The ‘Free Camping’ project encourages people to camp outdoors as a means to learning both the skills to live with less material goods, and to get closer to what it means to be a living natural being. From our experience working with groups doing this, this activity creates in us, through practical experience, a sense that we are each capable of leading a lifestyle beyond the pressures of the everyday consumer lifestyle.
This discussion is split into four parts, each exploring one of the ‘big issues’ the project seeks to explore:
Whether you delve into the details of the above is not a condition of being able to learn these ideas. From our experience, most people seem to implicitly understand these issues as a ‘feeling’ when they spend a lot of time engaged in simple outdoor living. The point is, by learning the details, you can more-easily articulate these ideas to others – and so help spread the message.

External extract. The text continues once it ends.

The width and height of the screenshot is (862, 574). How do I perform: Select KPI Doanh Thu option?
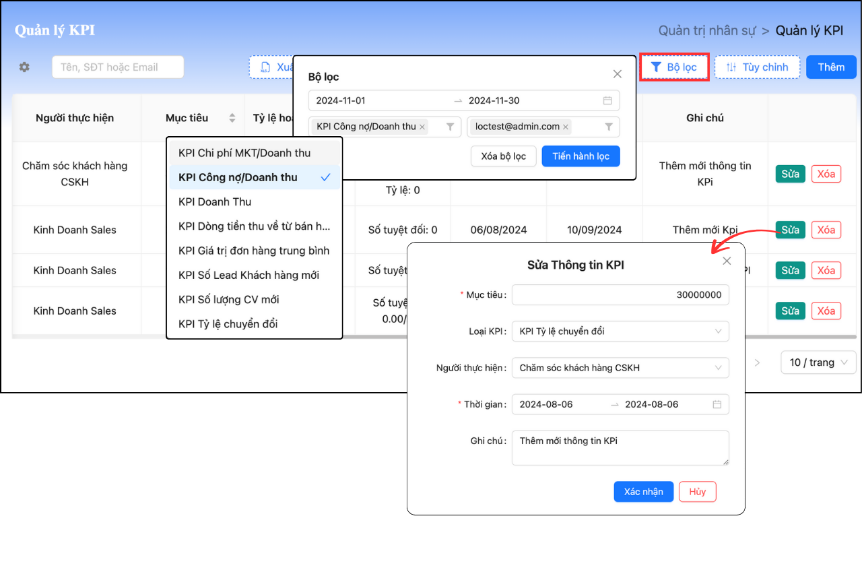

Traditional psychology, as with other ‘Western’ scientific disciplines, gives no weight to the value of the natural environment to human beings; only the individual matters. ‘Ecopsychology’ attempts to rectify this deficit – which does not exist in many Eastern philosophies and traditional/aboriginal cultures – by studying how people interact with nature, and how our deep desire for interaction with the natural world still has an influence on us today.
Ecopsychology is popularly described as a, ‘synthesis of ecology and psychology, studying the emotional bond between humans and the Earth’. A central premise is that while the mind is shaped by the modern world, its underlying structure was created in a natural non-human environment.
Until 7,000 to 12,000 years ago, from the near 200,000 year-old history of humans ‘like us’, we were nomadic peoples. Over two or three thousand years, with the development of formal agriculture, we stopped moving and became fixed in the landscape; and large-scale urbanisation, and our routine separation from the natural landscape, is a phenomena of just the last two centuries.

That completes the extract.